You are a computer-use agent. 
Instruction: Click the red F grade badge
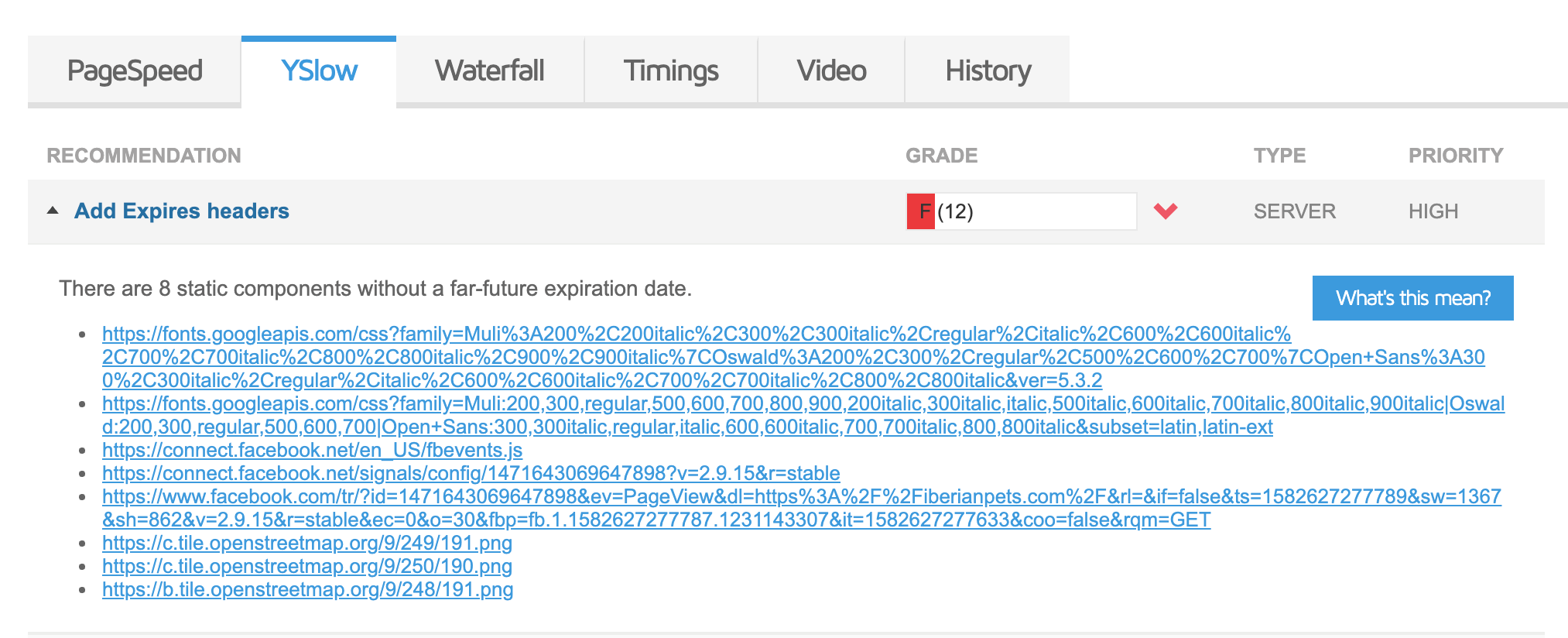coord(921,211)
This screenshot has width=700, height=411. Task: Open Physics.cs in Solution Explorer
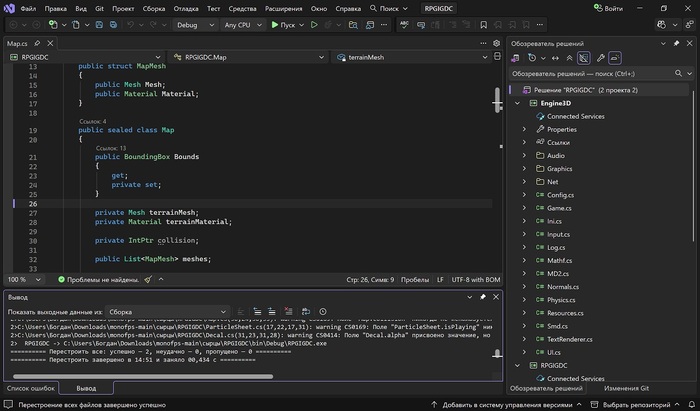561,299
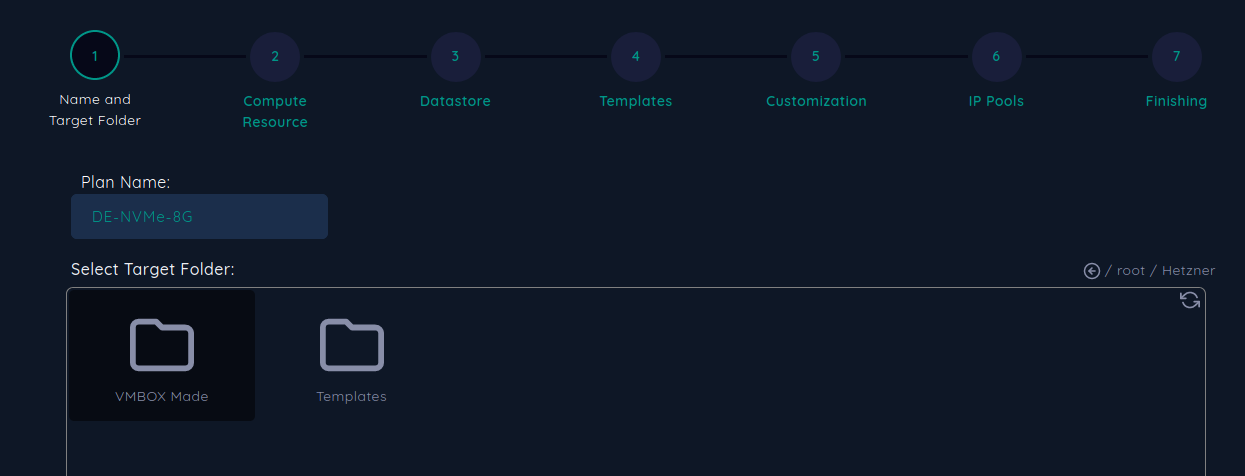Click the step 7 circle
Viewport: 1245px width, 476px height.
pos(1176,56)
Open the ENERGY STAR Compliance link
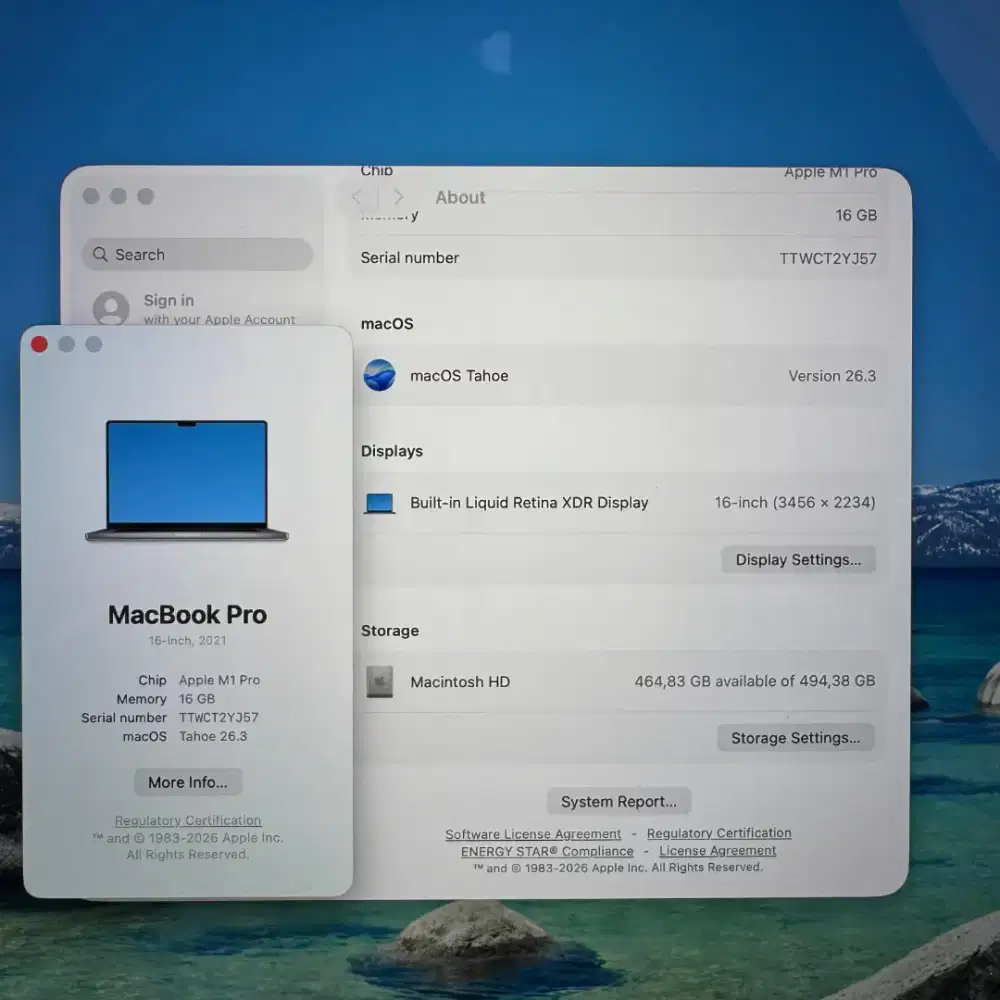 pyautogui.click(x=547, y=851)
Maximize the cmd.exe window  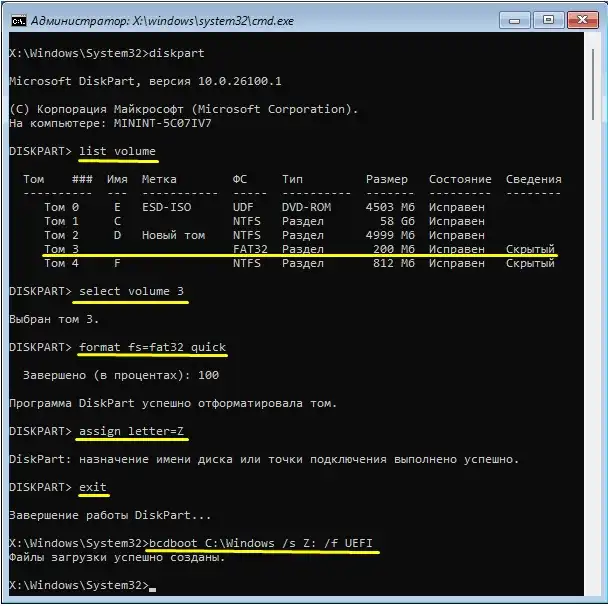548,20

---+---

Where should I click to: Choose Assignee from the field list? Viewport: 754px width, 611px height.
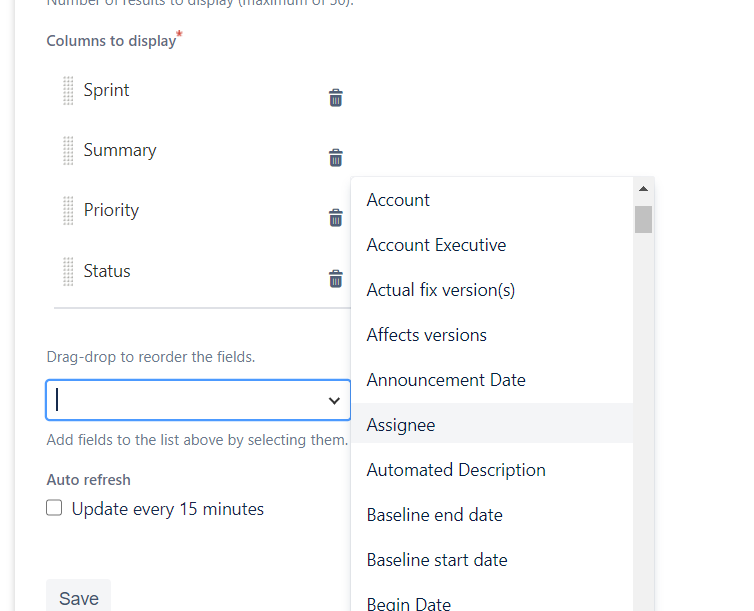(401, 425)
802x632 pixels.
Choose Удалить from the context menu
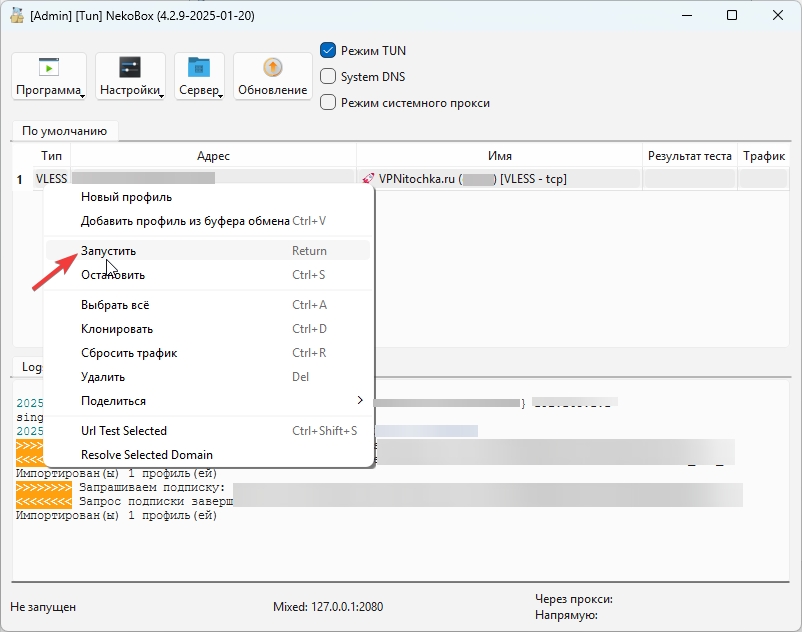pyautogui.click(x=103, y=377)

---+---

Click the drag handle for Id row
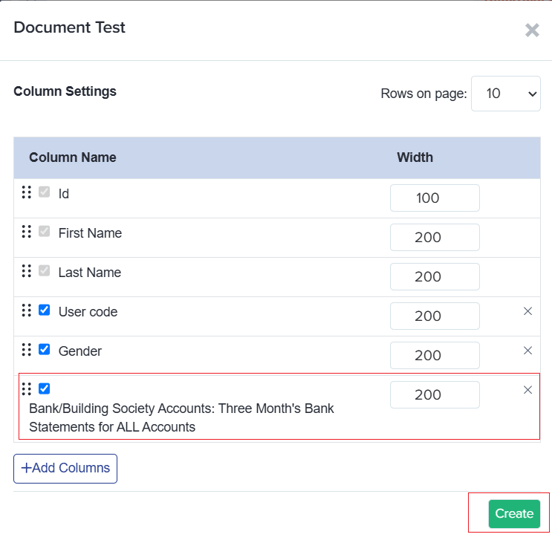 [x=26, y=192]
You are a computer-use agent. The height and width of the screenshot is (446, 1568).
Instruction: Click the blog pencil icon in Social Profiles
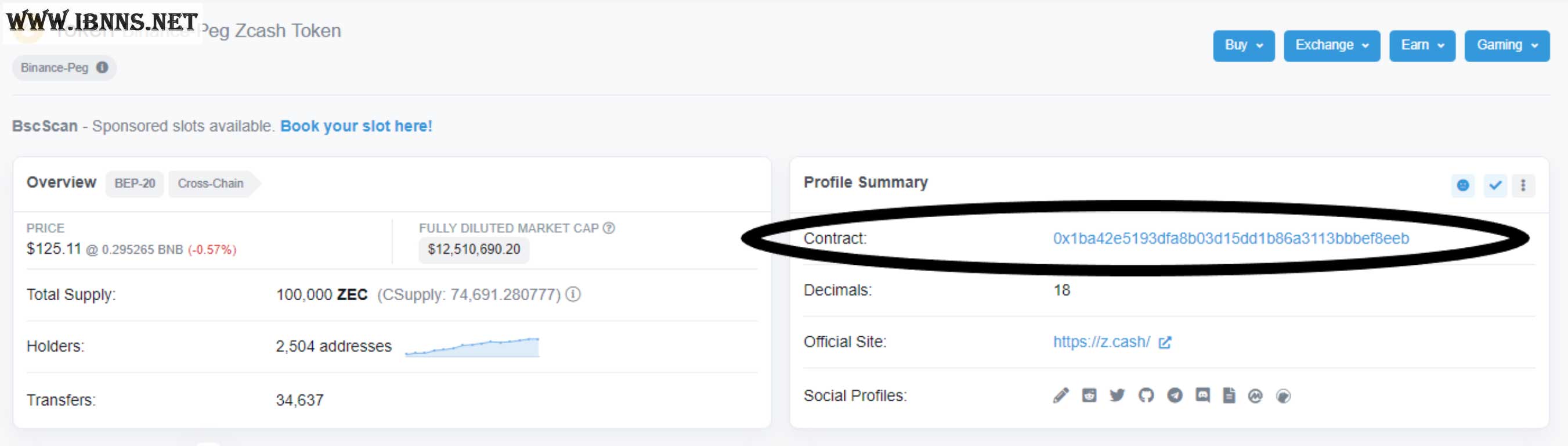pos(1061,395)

---+---

# [Exercise prompt]
Whichever lines of the records above hold the word "agent" should all be copied out.

# [Your solution]
You are a computer-use agent. 
You are a computer-use agent. The height and width of the screenshot is (446, 1568).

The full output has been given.